File spoon-archives/baudrillard.archive/baudrillard_1998/baudrillard.9804, message 24


Date: Mon, 27 Apr 1998 02:53:40 -0700 (PDT)
From: oconnell-AT-oz.net (Mark O'Connell)
Subject: Re: existentialism


> It
>SP> is quite possible that this is what Baudrillard means by "being in
>SP> the real" - a kind of spinozean freedom of necessity. Yet, it is also
>SP> clear that this way of life (was it ever there?) has been eliminated
>SP> with hyperreality

This is absurd, rediculous, laughable. Hyperreality is a fixation with
media, and existence is certainly not bounded by media.

from Erik:

>I think for Camus the real was the absurd, the Myth of Sysiphus is interesting
>reading.

Sure, but the real independent of technology/media. Technology exacerbates
the absurdity, but it's certainly not a necessary condition for the
existence of absurdity. Your basic garden variety absurdity would be the
result of consciousness confronted with reality. The discrepancy between
what we can imagine and what is.

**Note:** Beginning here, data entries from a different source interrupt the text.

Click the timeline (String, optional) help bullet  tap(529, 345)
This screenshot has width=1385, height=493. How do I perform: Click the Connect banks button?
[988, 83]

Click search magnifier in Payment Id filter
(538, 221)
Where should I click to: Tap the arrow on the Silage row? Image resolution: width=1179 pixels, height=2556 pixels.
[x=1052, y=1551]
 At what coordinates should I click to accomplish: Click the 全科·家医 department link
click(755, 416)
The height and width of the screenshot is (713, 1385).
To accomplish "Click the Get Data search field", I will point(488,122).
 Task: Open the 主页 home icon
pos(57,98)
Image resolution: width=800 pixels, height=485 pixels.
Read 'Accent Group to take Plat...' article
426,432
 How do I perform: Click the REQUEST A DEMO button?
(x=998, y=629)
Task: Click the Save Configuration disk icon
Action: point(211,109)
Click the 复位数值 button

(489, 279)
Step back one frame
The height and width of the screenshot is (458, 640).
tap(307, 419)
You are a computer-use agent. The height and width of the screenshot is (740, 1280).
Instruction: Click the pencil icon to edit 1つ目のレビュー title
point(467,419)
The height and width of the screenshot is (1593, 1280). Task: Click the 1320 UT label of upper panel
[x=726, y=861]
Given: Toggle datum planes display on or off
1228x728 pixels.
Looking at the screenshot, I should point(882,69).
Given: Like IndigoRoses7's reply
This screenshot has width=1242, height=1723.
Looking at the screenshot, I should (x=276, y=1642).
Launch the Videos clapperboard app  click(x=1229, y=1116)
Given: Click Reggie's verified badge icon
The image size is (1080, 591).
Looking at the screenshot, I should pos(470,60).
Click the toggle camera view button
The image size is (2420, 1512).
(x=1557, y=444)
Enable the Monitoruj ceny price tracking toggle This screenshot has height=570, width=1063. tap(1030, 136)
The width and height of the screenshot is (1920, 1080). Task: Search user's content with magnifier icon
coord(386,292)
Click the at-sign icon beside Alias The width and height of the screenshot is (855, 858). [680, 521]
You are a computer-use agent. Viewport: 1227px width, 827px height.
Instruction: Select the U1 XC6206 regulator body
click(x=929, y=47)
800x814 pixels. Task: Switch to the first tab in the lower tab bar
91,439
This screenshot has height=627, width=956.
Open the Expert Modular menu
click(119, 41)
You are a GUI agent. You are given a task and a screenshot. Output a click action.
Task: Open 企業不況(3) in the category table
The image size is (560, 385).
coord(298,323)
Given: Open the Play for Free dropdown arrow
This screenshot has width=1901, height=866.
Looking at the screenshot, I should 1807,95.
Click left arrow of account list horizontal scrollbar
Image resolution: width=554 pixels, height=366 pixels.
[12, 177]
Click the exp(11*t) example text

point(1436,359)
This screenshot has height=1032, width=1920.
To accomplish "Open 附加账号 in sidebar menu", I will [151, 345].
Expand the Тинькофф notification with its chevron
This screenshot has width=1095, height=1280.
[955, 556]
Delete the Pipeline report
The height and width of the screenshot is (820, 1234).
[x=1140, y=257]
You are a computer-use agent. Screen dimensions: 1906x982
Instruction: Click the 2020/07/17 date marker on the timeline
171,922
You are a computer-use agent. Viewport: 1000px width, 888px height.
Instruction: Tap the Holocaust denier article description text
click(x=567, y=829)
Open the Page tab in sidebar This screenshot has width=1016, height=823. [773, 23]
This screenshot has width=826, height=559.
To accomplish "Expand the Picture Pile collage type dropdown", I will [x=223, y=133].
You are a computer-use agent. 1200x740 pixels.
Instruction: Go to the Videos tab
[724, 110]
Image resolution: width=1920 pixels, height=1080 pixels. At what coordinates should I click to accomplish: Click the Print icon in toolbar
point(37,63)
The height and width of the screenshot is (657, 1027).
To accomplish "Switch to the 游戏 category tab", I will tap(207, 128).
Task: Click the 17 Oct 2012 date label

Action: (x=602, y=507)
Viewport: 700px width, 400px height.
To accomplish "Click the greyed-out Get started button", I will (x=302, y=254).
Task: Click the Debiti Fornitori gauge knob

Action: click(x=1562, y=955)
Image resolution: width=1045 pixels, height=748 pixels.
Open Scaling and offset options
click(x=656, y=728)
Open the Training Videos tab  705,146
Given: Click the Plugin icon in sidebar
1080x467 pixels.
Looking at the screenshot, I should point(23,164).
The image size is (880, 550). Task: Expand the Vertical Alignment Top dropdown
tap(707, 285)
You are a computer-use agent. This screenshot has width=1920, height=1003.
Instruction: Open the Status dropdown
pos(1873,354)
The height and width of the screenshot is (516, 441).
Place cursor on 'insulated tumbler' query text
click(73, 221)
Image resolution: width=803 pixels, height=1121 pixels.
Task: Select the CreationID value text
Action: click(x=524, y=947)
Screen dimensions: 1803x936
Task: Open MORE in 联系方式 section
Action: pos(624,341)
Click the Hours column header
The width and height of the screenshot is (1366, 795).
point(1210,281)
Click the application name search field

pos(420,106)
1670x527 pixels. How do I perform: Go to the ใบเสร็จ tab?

This leads to conditions like despair.
Despair from the rift. Sartre claimed that life begins on the other side of
despair. You deal with the dilemma and go on. The part about going on
brings up the idea of existential integrity. Your integrity being
demonstrated by your continued action in the face of what amounts to
meaninglessness. Not only continued action, but most importantly, for
Sartre and Camus both, compassion. Compassion seems to be very much out of
fashion these days.  (aside from Clinton feeling your pain, and whatever
else he can get his hands on.....)

>The real hero is the burocrat Grand, who's trying to write a novel, but is
>unable to find the right >words for a perfect opening sentence. He's an
>example of the good will, which cannot be >disturbed by the real or the loss
>of it.

I took him to be an example of a moron. A variation on the character ("the
self educated man"???)
in Nausea who was reading all the books in the library in alphabetical
order.  A person who was hopelessly caught up in the order of things as
described by his masters.

Mark O'Connell MFA
oconnell-AT-oz.net

"You can't write a chord ugly enough to say what you want to say sometimes,
so you've got to rely on a giraffe filled with whipped cream."